Latest Sales Exceed $165 Million Spanning Two-Week Timeframe
LIVINGSTON, N.J. – July 8, 2015 – (RealEstateRama) — Extremely favorable demographic and employment trends, coupled with sustained rent and valuation appreciation, are the leading drivers of historic multi-family trading along the New Jersey/Pennsylvania corridor, according to investment brokerage firm Gebroe-Hammer Associates. At the mid-year mark, the firm’s transaction pace is on track to surpass last year’s benchmarks, as evidenced by the recent $165.8+ million in sales involving 912 units in a two-week timeframe.
“On the heels of a ‘for-the-record-books’ 2014 in the multi-family investment sector, 2015 continues to exceed expectations in terms of occupancy rates, rent growth and trading velocity, which is traditionally slower in the first months of any new year,” said Ken Uranowitz, president, who predicts the current pace will pick up through year-end and beyond.

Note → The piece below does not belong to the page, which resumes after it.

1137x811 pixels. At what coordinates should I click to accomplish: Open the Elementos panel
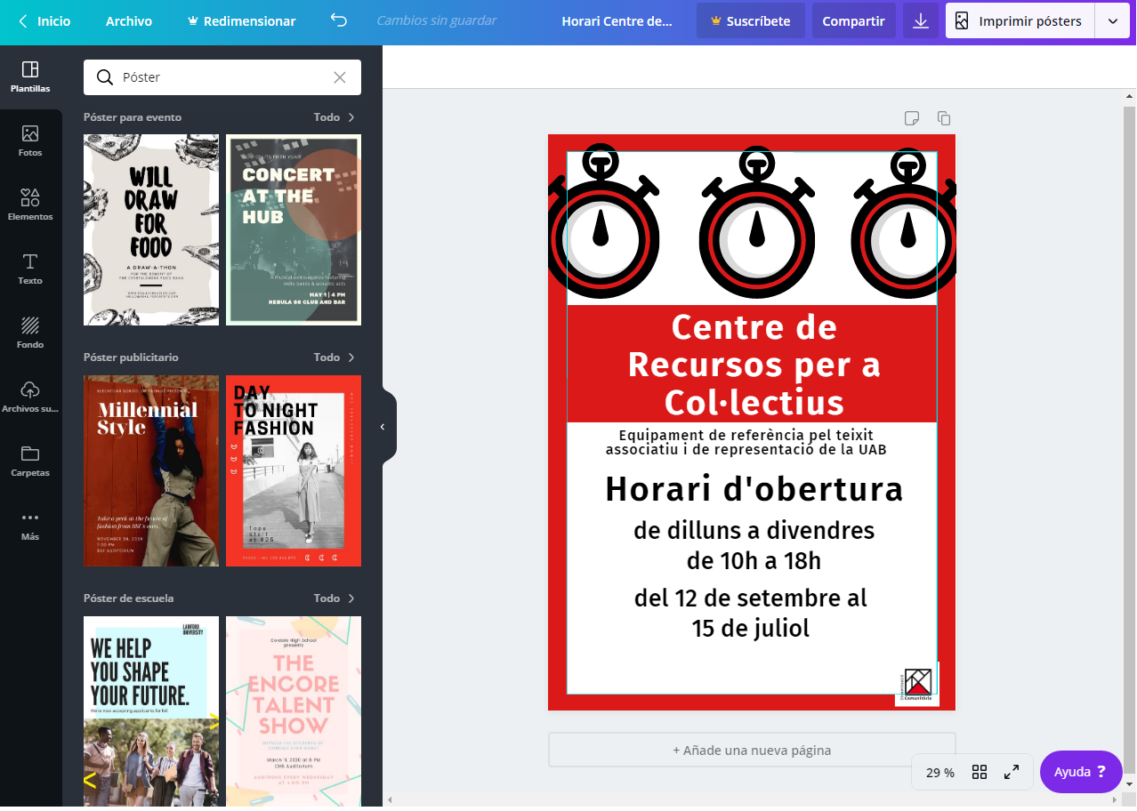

During the past six months, the firm has arranged 51 trades encompassing 3,049 units. “Every urban and suburban municipality in and around top-performing cities like Manhattan and Philadelphia are highly desirable multi-family investment markets due to the strength of their tenant pool, sustained population growth and proximity/connectivity via mass transit to employment centers,” said Brecher.
Existing Properties are Multi-Family’s “Bread and Butter”
Strong fundamentals and investor appetite also are feeding property and rent appreciation of existing apartment buildings – the sector’s “bread and butter” assets – from Northern New Jersey to Philadelphia. A majority of these properties are at a point in their life cycles where they are poised for or have undergone recent value-add renovations.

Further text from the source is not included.